South African Music Legend, Babsy Mlangeni Been Around & Still Holding it Down

Leroy - Posted on 08 July 2013

Leroy Moore/Phumlani Banda

I would like to see disabled artist reach my status in music and beyond!!!!”

1) Krip-Hop Nation (KHN):  Krip-Hop Nation is based in California, USA but with musicians around the word. Tell us how long have you be doing you music and your thoughts on the music industry in South Africa today?

 Babsy Mlangeni:

I started making music professionally in 1968 and my 1st single that took me to the top was “Sala Ema” which was a huge block buster which in 1969…What do I think about South African music? The music scene in South Africa is very diverse it has multiple ganders and the interesting part is in each indigenous group it has its own traditional music, so I think that SA Music is very rich, especially since the youth is starting to remix some of the indigenous traditional songs….


2) KHN:   You are in a 2009 book, Beyond Memory: Recording the History, Moments and Memories of South African Music can you summarize what you talked about in this book that was published in 2009 or talk about the importance of this book.

Babsy Mlangeni:

The book was written by Max Mojapel, Mojapelo grew up in Soweto in Tladi Township with his uncle Jimmy Mojapelo who happens to be blind. We had formed an all-blind group called “All Rounder’s”. So when Max saw the group reach its success he couldn’t believe that a group of blind musicians could make it in the mainstream music scene, he saw it fit to include the activities of the group in the book…      


3) KHN:  In your music career what were some of the struggles and what were the high points?

Babsy Mlangeni:

 Being a blind musician to me was a big challenge and the talent scouts of those days wouldn’t give me a chance to showcase my talent just because of my blindness. They just didn’t believe that a blind person could make it in the music industry; with God’s grace I became the 1st blind superstar in SA.


4) KHN: As a Blind African musician who is from South Africa and have lived through apartheid tell us what was yours and other people with disabilities living under apartheid back then?

 Babsy Mlangeni:

 Apartheid was a drawback in many instances, for instants we were not allowed to record or chant English songs, not allowed to mix different languages in one song and not allowed to share the stage with white Artist, the apartheid regime made it very difficult for black musicians to obtain international passports hence we couldn’t tour aboard. Our black music was only given an hour from 9:00am to 10:00am.


5) KHN: Can you explain your song, "Music Was Born in Africa"?

 Babsy Mlangeni:

 Firstly rhythm originated in Africa then Africans made indigenous instruments. Rhythm and instruments created music in AFRICA hence I wrote, “Music Was Born in Africa.
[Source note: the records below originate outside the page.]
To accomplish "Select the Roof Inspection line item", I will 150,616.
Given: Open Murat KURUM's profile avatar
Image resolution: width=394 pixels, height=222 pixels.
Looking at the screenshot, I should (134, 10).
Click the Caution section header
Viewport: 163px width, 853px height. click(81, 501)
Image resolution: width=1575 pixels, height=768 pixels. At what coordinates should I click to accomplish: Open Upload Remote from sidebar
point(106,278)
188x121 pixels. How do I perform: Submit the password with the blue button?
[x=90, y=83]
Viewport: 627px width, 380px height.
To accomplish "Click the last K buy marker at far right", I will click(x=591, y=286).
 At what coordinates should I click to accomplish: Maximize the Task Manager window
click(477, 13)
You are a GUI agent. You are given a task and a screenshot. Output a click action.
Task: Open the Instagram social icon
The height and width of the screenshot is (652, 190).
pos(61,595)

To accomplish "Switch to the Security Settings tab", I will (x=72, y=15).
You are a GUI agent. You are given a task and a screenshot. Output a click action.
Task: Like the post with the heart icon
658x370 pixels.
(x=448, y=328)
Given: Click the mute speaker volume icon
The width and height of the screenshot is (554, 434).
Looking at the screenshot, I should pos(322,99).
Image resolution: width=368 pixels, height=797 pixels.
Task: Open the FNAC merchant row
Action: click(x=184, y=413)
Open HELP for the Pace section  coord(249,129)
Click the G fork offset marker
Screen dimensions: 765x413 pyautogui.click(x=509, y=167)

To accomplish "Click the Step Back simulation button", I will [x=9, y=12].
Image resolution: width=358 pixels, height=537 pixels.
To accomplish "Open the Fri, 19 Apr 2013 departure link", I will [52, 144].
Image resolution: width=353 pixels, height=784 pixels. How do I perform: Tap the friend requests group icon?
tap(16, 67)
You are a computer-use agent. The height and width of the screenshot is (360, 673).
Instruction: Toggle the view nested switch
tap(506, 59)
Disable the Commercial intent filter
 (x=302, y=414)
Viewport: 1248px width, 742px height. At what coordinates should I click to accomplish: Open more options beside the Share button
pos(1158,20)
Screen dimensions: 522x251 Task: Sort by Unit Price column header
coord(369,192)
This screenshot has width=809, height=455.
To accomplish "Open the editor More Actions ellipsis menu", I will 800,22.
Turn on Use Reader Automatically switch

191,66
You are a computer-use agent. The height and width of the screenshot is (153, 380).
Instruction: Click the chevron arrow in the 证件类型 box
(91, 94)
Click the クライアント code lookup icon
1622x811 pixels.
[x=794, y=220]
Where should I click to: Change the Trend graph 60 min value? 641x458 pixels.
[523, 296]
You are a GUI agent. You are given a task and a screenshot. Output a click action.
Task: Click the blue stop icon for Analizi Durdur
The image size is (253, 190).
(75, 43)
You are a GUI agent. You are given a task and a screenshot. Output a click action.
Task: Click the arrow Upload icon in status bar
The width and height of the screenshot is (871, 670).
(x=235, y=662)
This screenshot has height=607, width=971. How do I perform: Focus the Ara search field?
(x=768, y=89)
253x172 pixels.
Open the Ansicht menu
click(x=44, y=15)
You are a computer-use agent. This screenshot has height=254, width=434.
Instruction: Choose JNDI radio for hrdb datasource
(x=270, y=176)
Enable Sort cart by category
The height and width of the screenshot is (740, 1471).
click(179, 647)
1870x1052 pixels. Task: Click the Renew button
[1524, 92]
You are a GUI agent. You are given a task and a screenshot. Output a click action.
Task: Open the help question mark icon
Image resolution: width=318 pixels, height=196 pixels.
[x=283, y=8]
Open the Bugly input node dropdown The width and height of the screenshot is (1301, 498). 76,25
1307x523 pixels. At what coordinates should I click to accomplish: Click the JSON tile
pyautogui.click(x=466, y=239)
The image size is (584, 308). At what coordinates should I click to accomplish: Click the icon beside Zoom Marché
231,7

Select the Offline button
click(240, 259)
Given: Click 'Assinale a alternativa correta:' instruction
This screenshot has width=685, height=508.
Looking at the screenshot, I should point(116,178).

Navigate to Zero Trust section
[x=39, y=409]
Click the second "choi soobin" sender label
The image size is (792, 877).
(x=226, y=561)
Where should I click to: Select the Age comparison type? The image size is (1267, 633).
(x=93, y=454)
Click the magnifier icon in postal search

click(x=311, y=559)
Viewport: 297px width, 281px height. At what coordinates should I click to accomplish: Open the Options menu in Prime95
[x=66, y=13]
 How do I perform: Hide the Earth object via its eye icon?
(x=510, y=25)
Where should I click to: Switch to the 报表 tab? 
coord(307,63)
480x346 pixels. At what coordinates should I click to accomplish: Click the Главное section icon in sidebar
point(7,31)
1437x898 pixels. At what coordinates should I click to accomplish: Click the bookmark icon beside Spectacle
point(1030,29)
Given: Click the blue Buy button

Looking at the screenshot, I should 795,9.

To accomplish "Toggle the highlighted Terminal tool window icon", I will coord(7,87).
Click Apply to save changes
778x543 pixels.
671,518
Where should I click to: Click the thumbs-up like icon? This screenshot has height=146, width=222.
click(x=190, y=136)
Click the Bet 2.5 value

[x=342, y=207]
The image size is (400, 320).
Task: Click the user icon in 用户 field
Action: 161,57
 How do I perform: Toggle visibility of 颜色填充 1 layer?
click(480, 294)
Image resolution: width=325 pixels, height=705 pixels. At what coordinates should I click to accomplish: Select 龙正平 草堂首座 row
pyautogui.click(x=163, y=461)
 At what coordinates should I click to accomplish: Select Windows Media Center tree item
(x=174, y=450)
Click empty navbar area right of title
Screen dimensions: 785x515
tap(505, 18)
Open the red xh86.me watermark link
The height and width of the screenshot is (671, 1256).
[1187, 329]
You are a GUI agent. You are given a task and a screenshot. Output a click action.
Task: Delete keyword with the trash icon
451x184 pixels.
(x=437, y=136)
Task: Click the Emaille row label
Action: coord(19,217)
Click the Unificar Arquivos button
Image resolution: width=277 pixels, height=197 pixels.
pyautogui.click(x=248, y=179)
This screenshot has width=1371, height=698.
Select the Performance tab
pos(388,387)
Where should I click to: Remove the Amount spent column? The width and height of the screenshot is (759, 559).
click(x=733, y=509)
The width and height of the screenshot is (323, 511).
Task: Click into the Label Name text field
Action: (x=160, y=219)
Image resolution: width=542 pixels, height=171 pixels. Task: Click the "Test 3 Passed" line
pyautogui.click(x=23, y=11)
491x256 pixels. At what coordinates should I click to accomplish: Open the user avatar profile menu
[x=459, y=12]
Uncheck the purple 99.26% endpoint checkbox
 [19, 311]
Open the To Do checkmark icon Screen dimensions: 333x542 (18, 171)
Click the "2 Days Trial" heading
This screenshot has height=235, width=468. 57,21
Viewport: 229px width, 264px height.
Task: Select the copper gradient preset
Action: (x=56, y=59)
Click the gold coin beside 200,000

6) KHN: You started the first Black-owned recording company, the Black Artists Management.  Tell us about this company. Why was it needed and what is it work on today?

Babsy Mlangeni:

We started Black Artist Management the name says it all, companies were white owned, white controlled, we couldn’t record what we wanted to record and I was sick n tired about that. Black artist were exploited, they were paid R10 a session for a seven single recording and whites were paid R70 a session. A group of 5 to 6 musicians upwards were given 5% royalties for a LP recording for a contract that runs for 3 or 5 years.


7) KHN:  Why do you think social consciousness and promoting social justice as well as education through your music is important for your country, for other people with disabilities and youth?

 Babsy Mlangeni:

 There was very little knowledge about the capabilities of disable people in general that is why I embarked in composing awareness songs like “Motho Keo” “Mina Ngiyaphila” for the general public. When I’m interview by electronic and print media about up and coming musicians I always talk about education first. Because when you’re educated you’ll be able to understand and run your career efficiently.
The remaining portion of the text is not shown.